I want to write my Sentinel 1 product to Cloud Optimize GeoTiff (COG) using snappy.
Write now I do preprocessing of raw sentinel 1 product write to GeoTiff and then use GDAL to convert it to COG. Is there a direct way to write to COG directly, or do I always have to first write the file to a Geotiff and then do a gdal_translate?
Alternatively, I have a final object from GPF.createProduct, would it be advisable to extract the image array from this object and then use python gdal libraries for COG? Can this be done?
Quoting Cloud Optimized GeoTIFF (cogeo.org):
QGIS 3.2 has stellar COG support,
QGIS can import BEAM DIMAP images as well as NetCDF, both formats with better support for metadata than GeoTIFF currently provides.
This should be possible, but will be inefficient in time and memory resources. QGIS is widely used so if you encounter problems it is likely the best place to look for help.
Thanks for your response, but I am planning to do things completely in a pythonic way.
As I want to batch process S1 Products on a cloud server. I would have used QGIS if I had only 1 image to deal with.
Also ProductIO.writeProduct and jpy.get_type(‘org.esa.snap.core.gpf.common.WriteOp’) are already memory and time consuming processes, so it would be great if you could guide me in the right direction if I can use the alternate approach.
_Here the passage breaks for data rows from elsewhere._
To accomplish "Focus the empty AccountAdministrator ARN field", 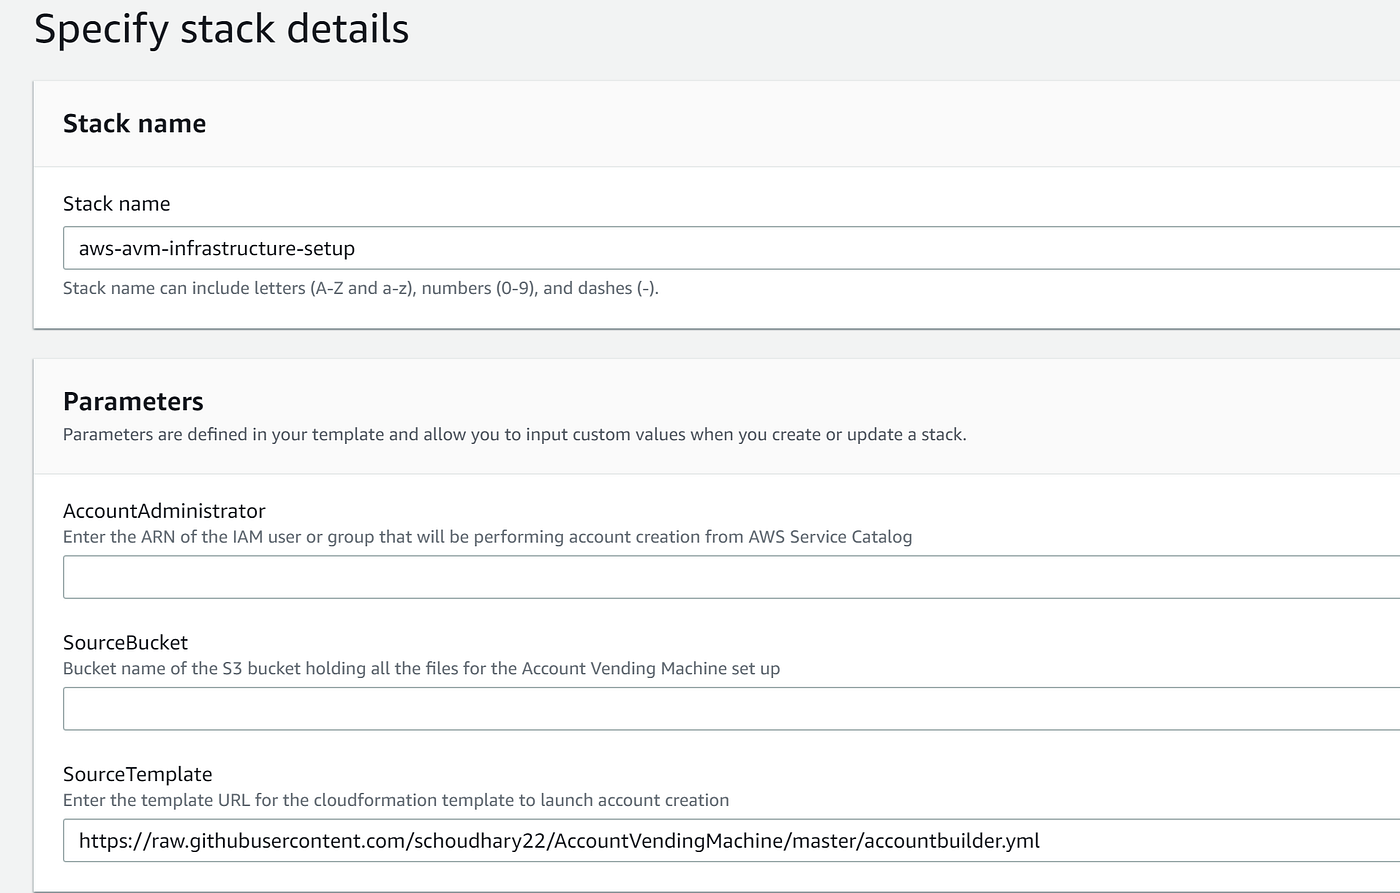I will (x=730, y=577).
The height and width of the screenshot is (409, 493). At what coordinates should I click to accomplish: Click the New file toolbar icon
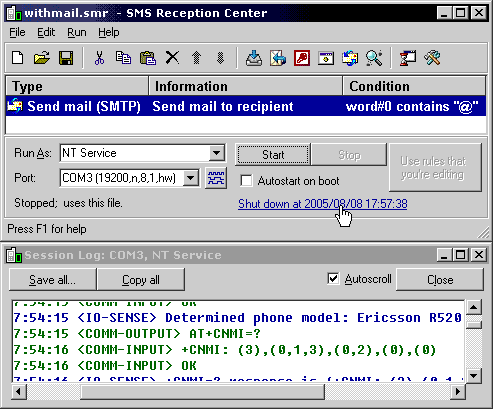pos(18,58)
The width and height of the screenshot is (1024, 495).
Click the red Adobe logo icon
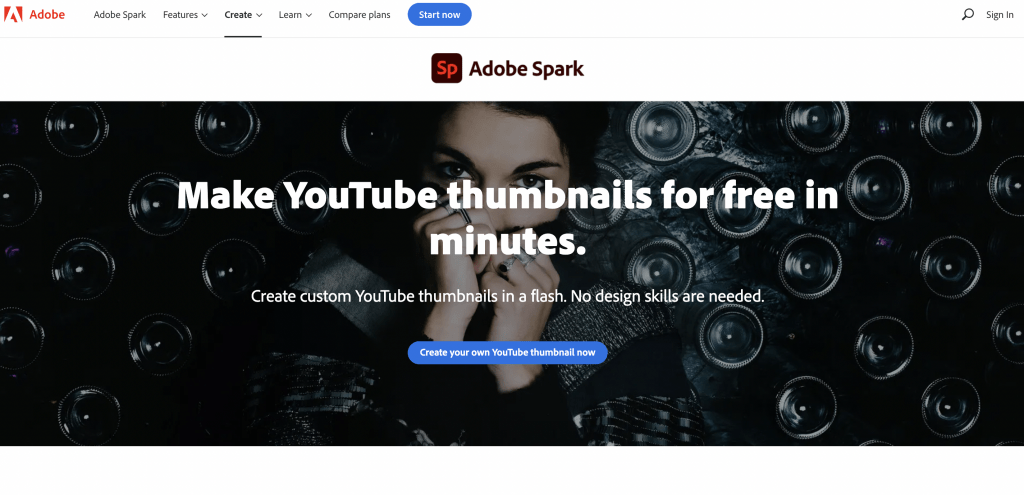(13, 14)
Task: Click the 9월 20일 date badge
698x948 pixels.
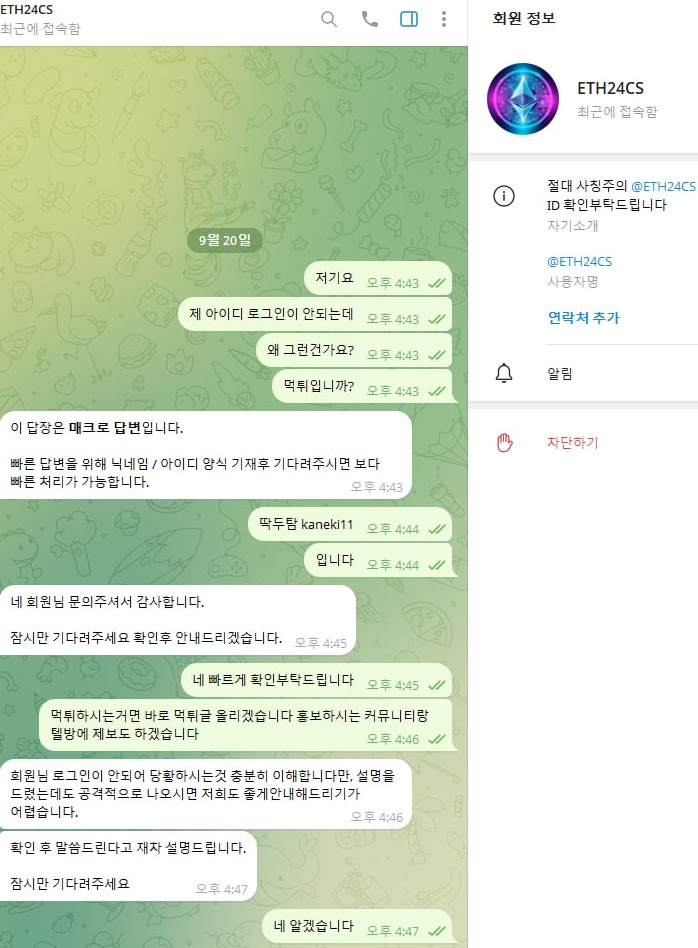Action: point(224,240)
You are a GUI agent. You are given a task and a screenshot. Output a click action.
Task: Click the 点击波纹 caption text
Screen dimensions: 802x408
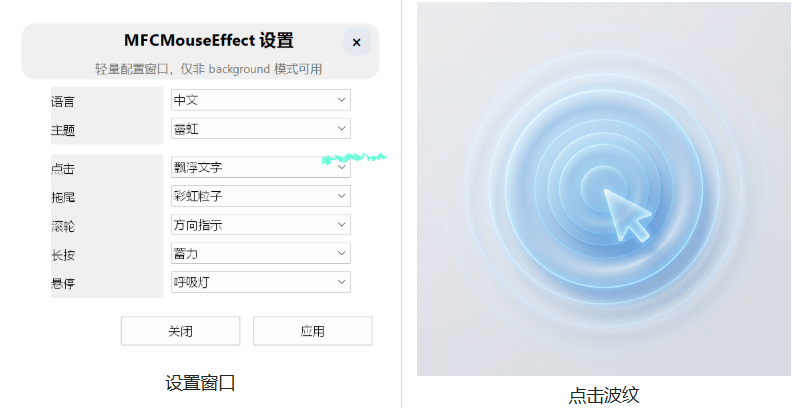pos(603,395)
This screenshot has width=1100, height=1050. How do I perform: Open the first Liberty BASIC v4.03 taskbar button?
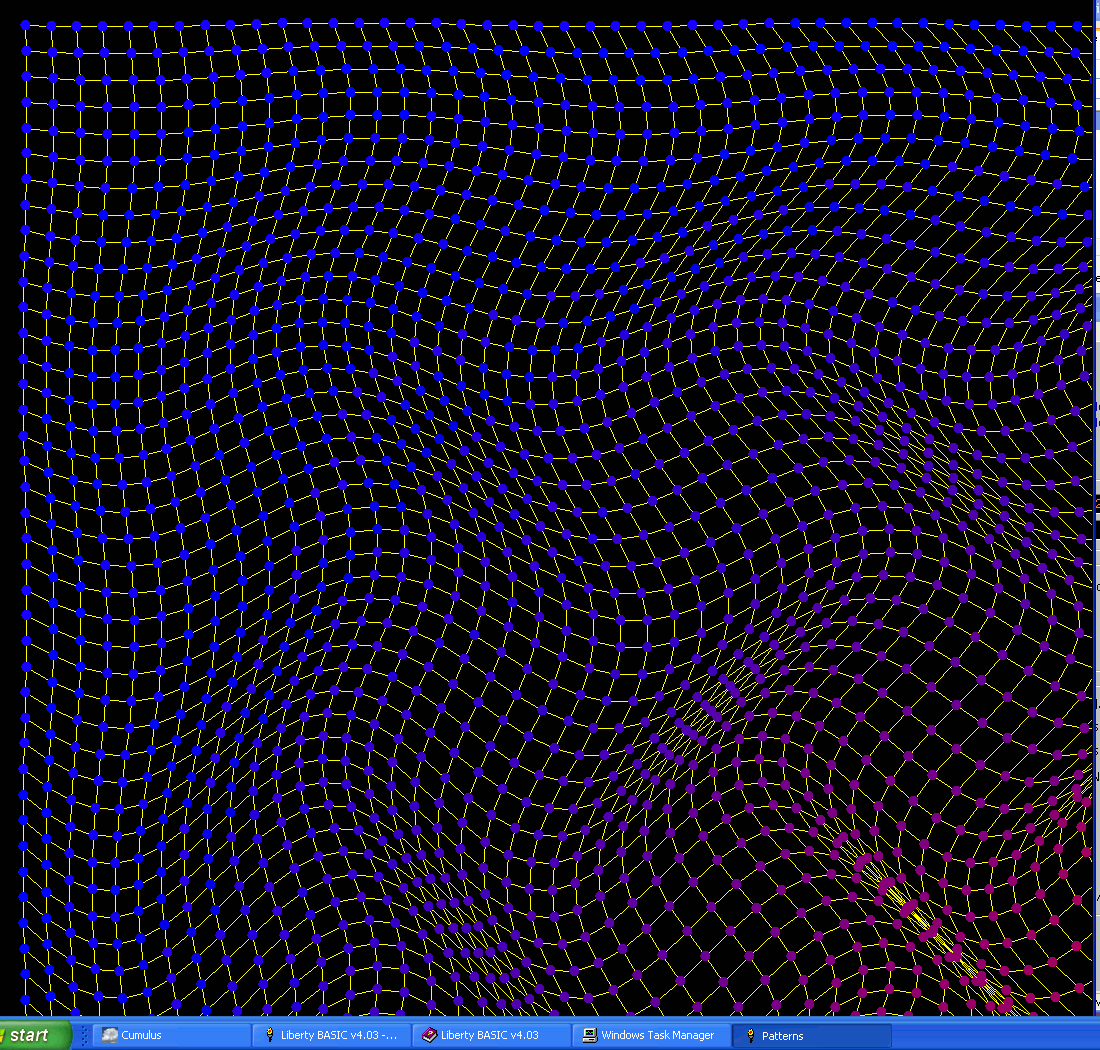click(x=331, y=1035)
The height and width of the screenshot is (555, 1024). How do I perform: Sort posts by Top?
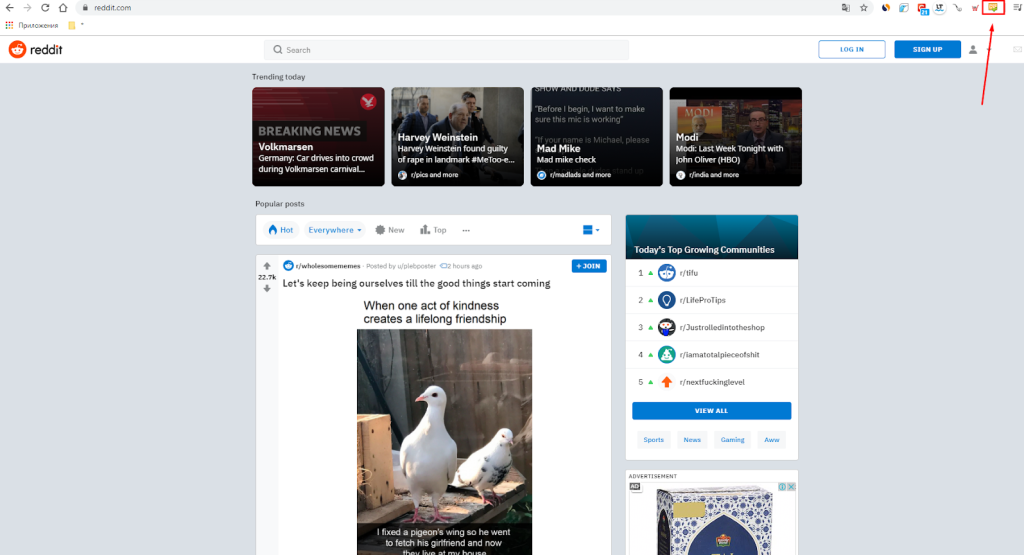433,230
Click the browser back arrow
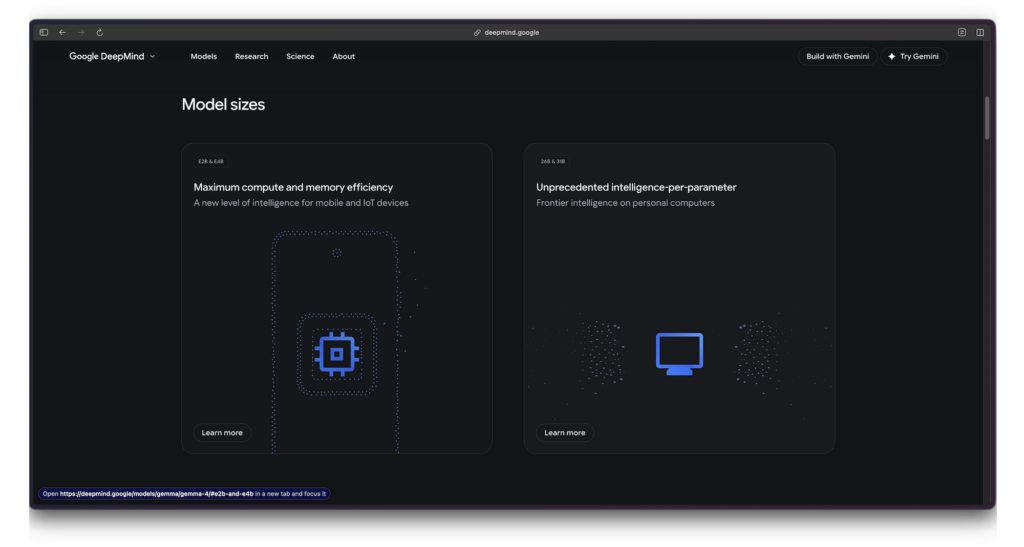 tap(63, 32)
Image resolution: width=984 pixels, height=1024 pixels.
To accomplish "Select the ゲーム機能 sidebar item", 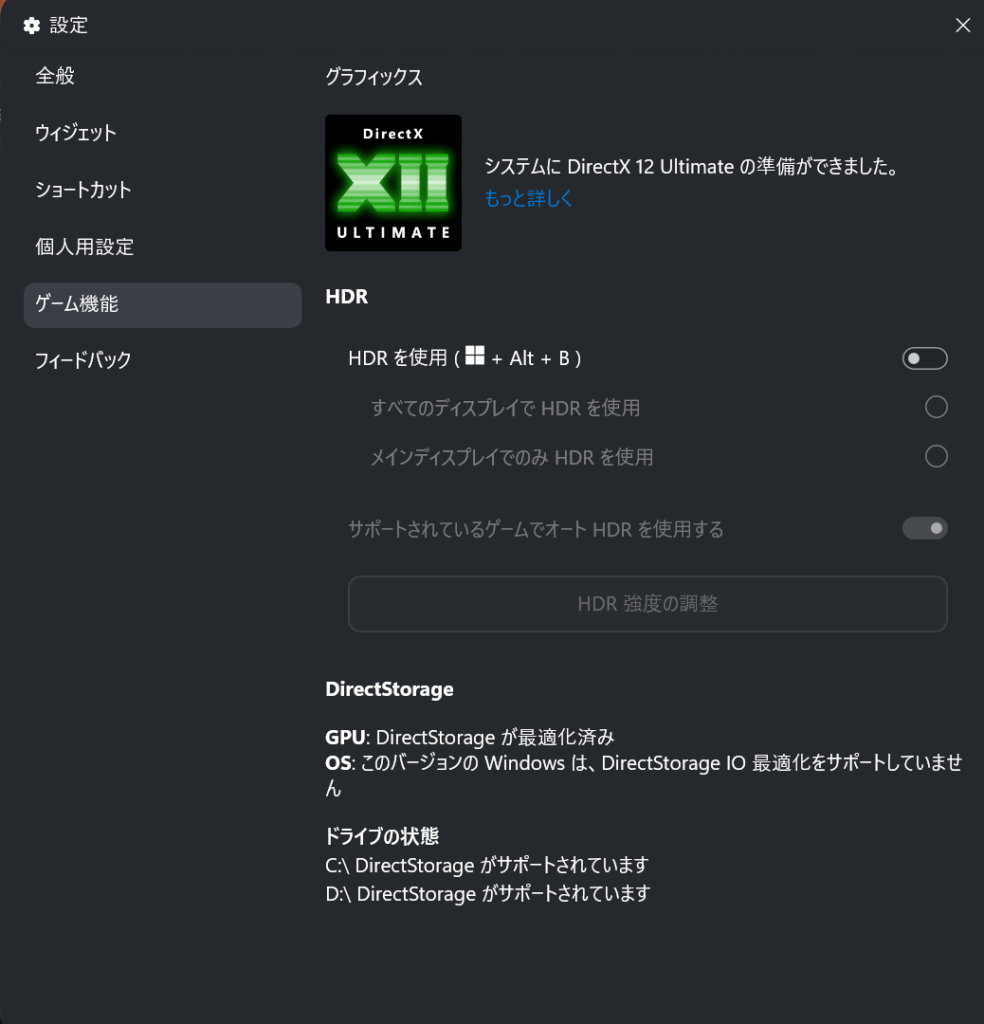I will (163, 305).
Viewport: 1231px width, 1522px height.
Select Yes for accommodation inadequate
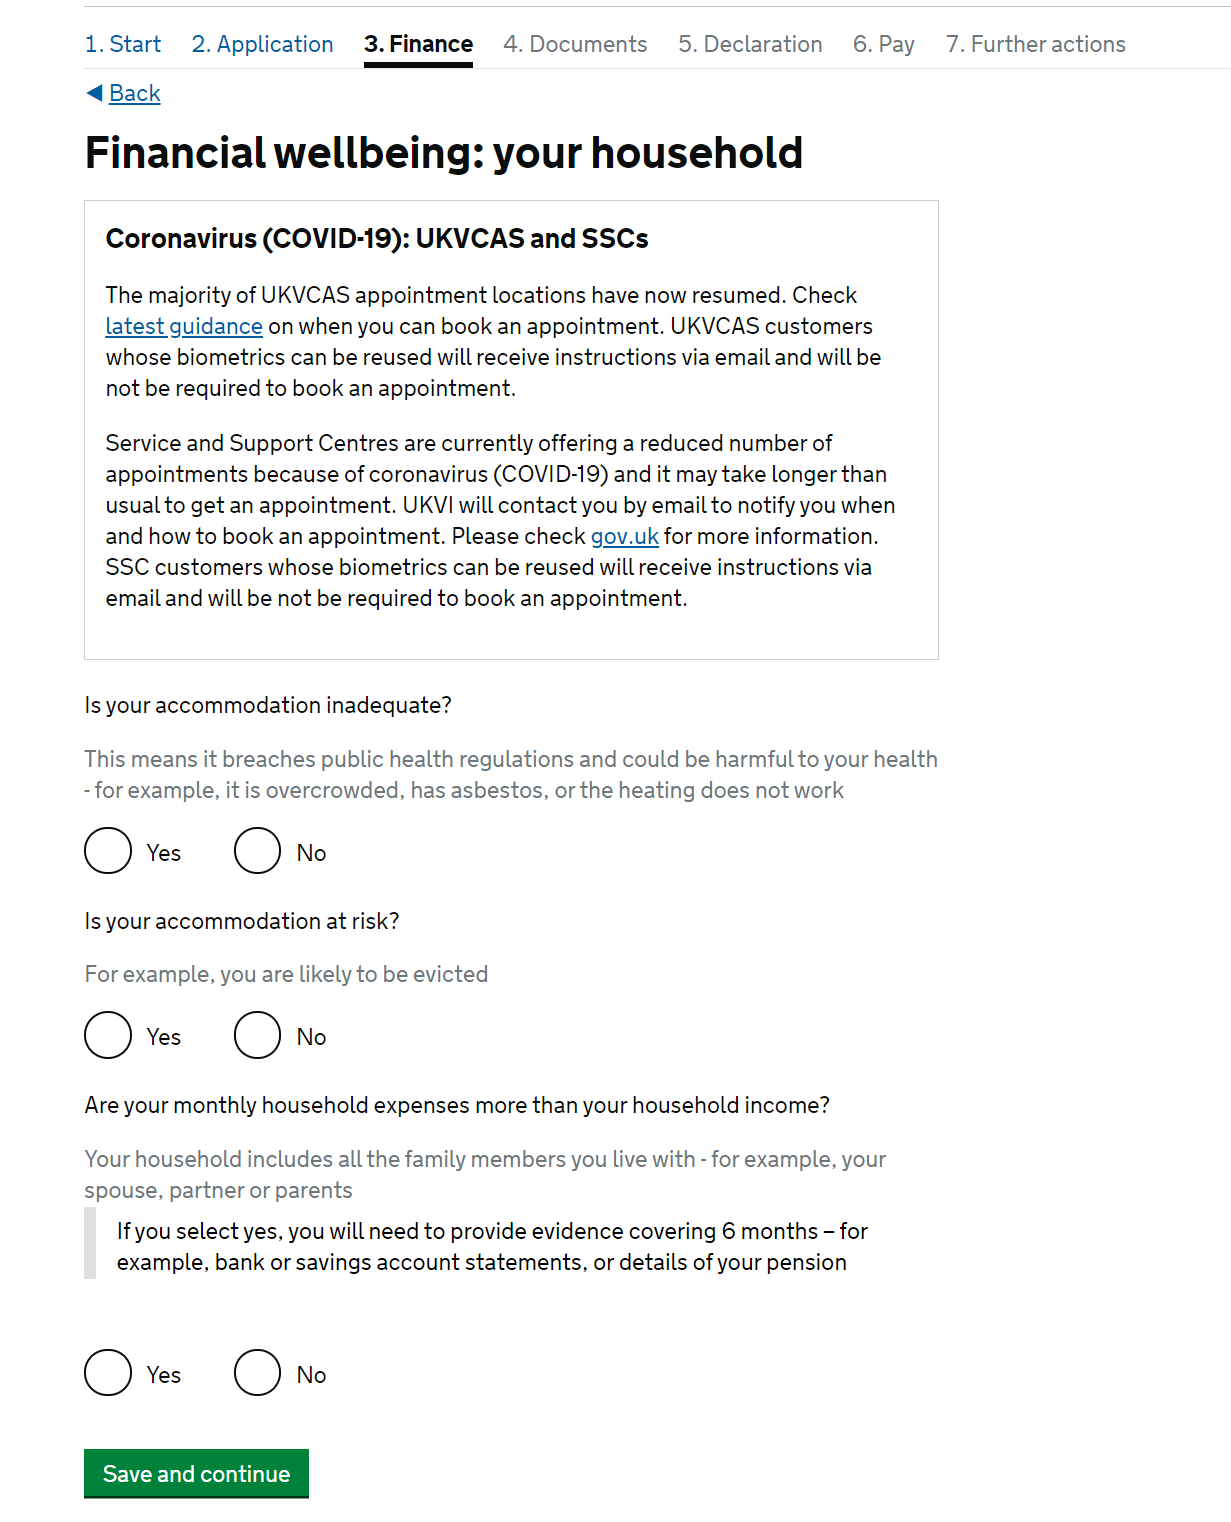(x=108, y=851)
Have you investigated snapista? It uses snappy only to get the parameters of operators, then runs gpt via
subprocess.run(). Then you have the options of using a python library to convert the gpt result to COG or another
There are efforts underway to supplement GeoTIFF and PNG metadata deficits using external files, e.g., GDAL Raster Data Model. In my experience, a big part of the effort to support “clients” using a data repository is answering questions about details that are in the upstream metadata but get lost when “clients” require GeoTIFF or PNG format files.